Role based data access

Question

Is it possible and how to filter the data based on the role ?

For example, I have an app with entities Customer and Salesrep. Each customer is assigned exactly one Salesrep. I need a Salesrep with role "sales" to see/edit only the customers assigned to her, but her boss (which has role "supervisor") to list but not edit all the customers assigned to one of his employee.

In SQL, I would add WHERE role="sales" AND employee.name=user.name OR role="supervisor" AND employee.group=user.group to each query.

Answer 1

First of all, you can define the sales role to have the read/write rights (see/edit), and role supervisor to have read right (not write).

That being said, the answer is no, you can't filter the customers list only using roles.

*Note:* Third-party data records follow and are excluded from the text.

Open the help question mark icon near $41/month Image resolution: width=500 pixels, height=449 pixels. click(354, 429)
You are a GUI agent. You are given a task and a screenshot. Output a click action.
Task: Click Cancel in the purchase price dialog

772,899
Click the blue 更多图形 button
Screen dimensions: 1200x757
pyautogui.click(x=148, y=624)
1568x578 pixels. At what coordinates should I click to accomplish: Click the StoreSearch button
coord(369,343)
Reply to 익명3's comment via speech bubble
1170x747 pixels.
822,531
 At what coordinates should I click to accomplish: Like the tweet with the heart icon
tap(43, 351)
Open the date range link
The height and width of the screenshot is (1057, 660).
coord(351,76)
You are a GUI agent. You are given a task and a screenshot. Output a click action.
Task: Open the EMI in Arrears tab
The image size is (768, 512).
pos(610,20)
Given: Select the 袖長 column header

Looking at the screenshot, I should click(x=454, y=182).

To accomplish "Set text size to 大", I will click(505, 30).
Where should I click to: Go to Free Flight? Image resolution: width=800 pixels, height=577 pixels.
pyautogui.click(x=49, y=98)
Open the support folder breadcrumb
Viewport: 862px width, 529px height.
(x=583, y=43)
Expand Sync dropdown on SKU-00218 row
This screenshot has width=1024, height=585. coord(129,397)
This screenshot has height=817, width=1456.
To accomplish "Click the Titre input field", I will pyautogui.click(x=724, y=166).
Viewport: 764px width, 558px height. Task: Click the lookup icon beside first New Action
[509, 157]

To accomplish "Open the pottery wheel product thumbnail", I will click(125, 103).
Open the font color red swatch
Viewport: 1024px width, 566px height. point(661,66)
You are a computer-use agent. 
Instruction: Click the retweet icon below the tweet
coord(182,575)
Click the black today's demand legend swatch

Roles only give you basic CRUD action control over entities.

To do so, you're gonna need some custom dev on the route of your customer entity controller /customer/datalist.

How it works

By default, this route look like this :

router.post('/datalist', block_access.isLoggedIn, block_access.actionAccessMiddleware("customer", "read"), function(req, res) {
    filterDataTable("E_customer", req.body).then(function(data) {
        res.send(data).end();
    }).catch(function(err) {
        logger.debug(err);
        res.end();
    });
});

It is called using ajax from the list view of customer entity.

The filterDataTable function handles the filtering/ordering/pagination of your datalist. It takes two optional parameters: speInclude and speWhere that allows you to customize the sequelize ORM query that will be generated (see Sequelize where and Sequelize include).

Solutions

Depending on how your relation/foreign keys are defined, you can choose between these solutions. It's up to you to use the best one for your situation :

Using the speWhere parameter :

router.post('/datalist', block_access.isLoggedIn, block_access.actionAccessMiddleware("customer", "read"), function(req, res) {
    var user = req.session.passport.user;
    var speWhere;
    if (user.r_role.f_label == 'sales')
        speWhere = {f_id_salesrep: user.id};

    filterDataTable("E_customer", req.body, null, speWhere).then(function(data) {
        res.send(data).end();
    }).catch(function(err) {
        logger.debug(err);
        res.end();
    });
});

With the speWhere parameter, only customers associated with your salesrep will be fetched from database.

Using the speInclude parameter :

You can change the entity on which you do the query (salesrep), and ask to include every customers associated with this entity.

router.post('/datalist', block_access.isLoggedIn, block_access.actionAccessMiddleware("customer", "read"), function(req, res) {
    var user = req.session.passport.user;
    var speInclude;var targetEntity = 'E_customer';
    if (user.r_role.f_label == 'sales') {
        targetEntity = 'E_salesrep';
        speInclude = [
            model: models.E_customer,
            as: 'r_customer'
        ];
    }

    filterDataTable(targetEntity, req.body, speInclude).then(function(data) {
        if (speInclude)
            data.data = data.data.r_customer; // Set the salesrep's customers to the returned data
        res.send(data).end();
    }).catch(function(err) {
        logger.debug(err);
        res.end();
    });
});

With this solution, you'll query the salesrep model instead of the customer model, and get an array of customers associated to your salesrep.

Filtering the query's result

router.post('/datalist', block_access.isLoggedIn, block_access.actionAccessMiddleware("customer", "read"), function(req, res) {
    filterDataTable("E_customer", req.body).then(function(data) {
        var filteredCustomers = [];
        var user = req.session.passport.user;
        for (var i = 0; i < data.data.length; i++)
            if (data.data[i].f_id_salesrep == user.id)
                filteredCustomers.push(data.data[i]);
        data.data = filteredCustomers;
        res.send(data).end();
    }).catch(function(err) {
        logger.debug(err);
        res.end();
    });
});

This method should be used only as a last solution since you will need to redefine the pagination.

These pieces of code haven't been tested and might need some adjustements. They only show what is possible and how to proceed.